##### Extrait du texte #####

Notes de bas de page
1 Soucieux de fournir des renseignements complets, les guides de voyage, nous l’avons vu, ne manquent jamais d’évoquer l’histoire des grandes villes italiennes, ce que Meyer néglige généralement, sauf dans les chapitres consacrés à Rome et à Naples, où il introduit quelques brèves allusions, et dans ce chapitre 3, où il rappelle les grands traits de l’histoire de Venise.
Venise avait été une étape privilégiée du Grand Tour, non seulement grâce à sa situation particulière et à la richesse de ses œuvres d’art, mais aussi à cause de son gouvernement : le jeune noble y trouvait ample matière à réflexion et pouvait ainsi compléter sa formation politique. Tel n’est pas le souci de Meyer ; cependant, comme la position exceptionnelle de la ville ne s’explique que par un ensemble de conditions historiques, le voyageur juge nécessaire de les rappeler (cf. Goethe, qui ajoute même cette intéressante observation : « Il fallut que le Vénitien devienne une nouvelle espèce de créature » (Op. cit., T. I, p. 139).

##### Données présentées #####

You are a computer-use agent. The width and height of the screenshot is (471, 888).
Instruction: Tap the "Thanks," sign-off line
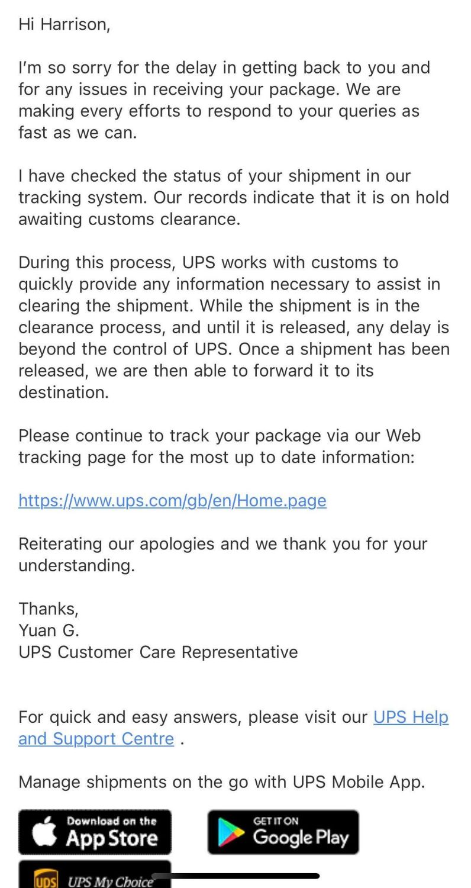(x=48, y=609)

#####

(Consignes de l'exercice):
(A) Pouvez-vous réécrire, dans la note sur Venise, le passage allant de « Venise avait été » jusqu'à « I, p. 139). », en changeant « gouvernement » en « régime politique » ?
(B) Quelle suite donneriez-vous à la note sur Venise, après sa dernière phrase ?

(Corrigé de l'exercice):
(A)
Venise avait été une étape privilégiée du Grand Tour, non seulement grâce à sa situation particulière et à la richesse de ses œuvres d’art, mais aussi à cause de son régime politique : le jeune noble y trouvait ample matière à réflexion et pouvait ainsi compléter sa formation politique. Tel n’est pas le souci de Meyer ; cependant, comme la position exceptionnelle de la ville ne s’explique que par un ensemble de conditions historiques, le voyageur juge nécessaire de les rappeler (cf. Goethe, qui ajoute même cette intéressante observation : « Il fallut que le Vénitien devienne une nouvelle espèce de créature » (Op. cit., T. I, p. 139).

(B)
Après un premier chapitre concernant les scènes de la vie familière, qui frappent d’emblée le voyageur, voici donc des remarques plus graves, suscitées par une volonté de lucidité : Meyer cherche à savoir ce qui est vrai du tableau politique si sombre présenté par tant de relations de voyage ; il a donc recours à l’histoire comme à l’observation directe : trois exemples empruntés à l’actualité viennent confirmer le pouvoir de cette institution redoutable, l’Inquisition d’Etat, et le prestige dont elle jouit. De même, page 37, Meyer examine une autre question, sans cesse débattue au XVIIIe siècle : est-il exact que les étrangers ne peuvent avoir de relations avec les Vénitiens ? que chacun, entouré d’espions, doit surveiller ses moindres paroles ? Quelques petits faits prouvent la sécurité, la liberté d’expression dont on jouit à Venise ; le Môle de Pellestrina montre que la Sérénissime République, quoique déchue, peut encore dans certains cas se mesurer à l’ancienne Rome. Et quand nous revenons aux tableaux de la vie quotidienne et aux usages, qui représentaient la plus grande partie du chapitre précédent, la politique n’est cependant pas oubliée, puisque nous apprenons que la police s’est assuré des espions parmi les gondoliers, et peut-être aussi chez les mendiants. Si ce chapitre, comme le précédent, semble à la première lecture suivre les caprices du hasard et de la fantaisie, son ordonnance est plus rigoureuse qu’il n’y paraît d’abord.
2 Meyer retrace ici les principaux traits de l’histoire de Venise, sur lesquels nous n’avons pas à revenir. Nous rappellerons seulement les dates les plus mémorables, mentionnées par Lalande (Op. cit., T. VIII, p. 300) :
— 1927 : « établissement de l’aristocratie vénitienne dans l’état où elle subsiste actuellement : du moins l’autorité du doge commença à diminuer ».
— « en 1310 on créa le conseil des dix ».
— « vers 1320, il devint perpétuel ».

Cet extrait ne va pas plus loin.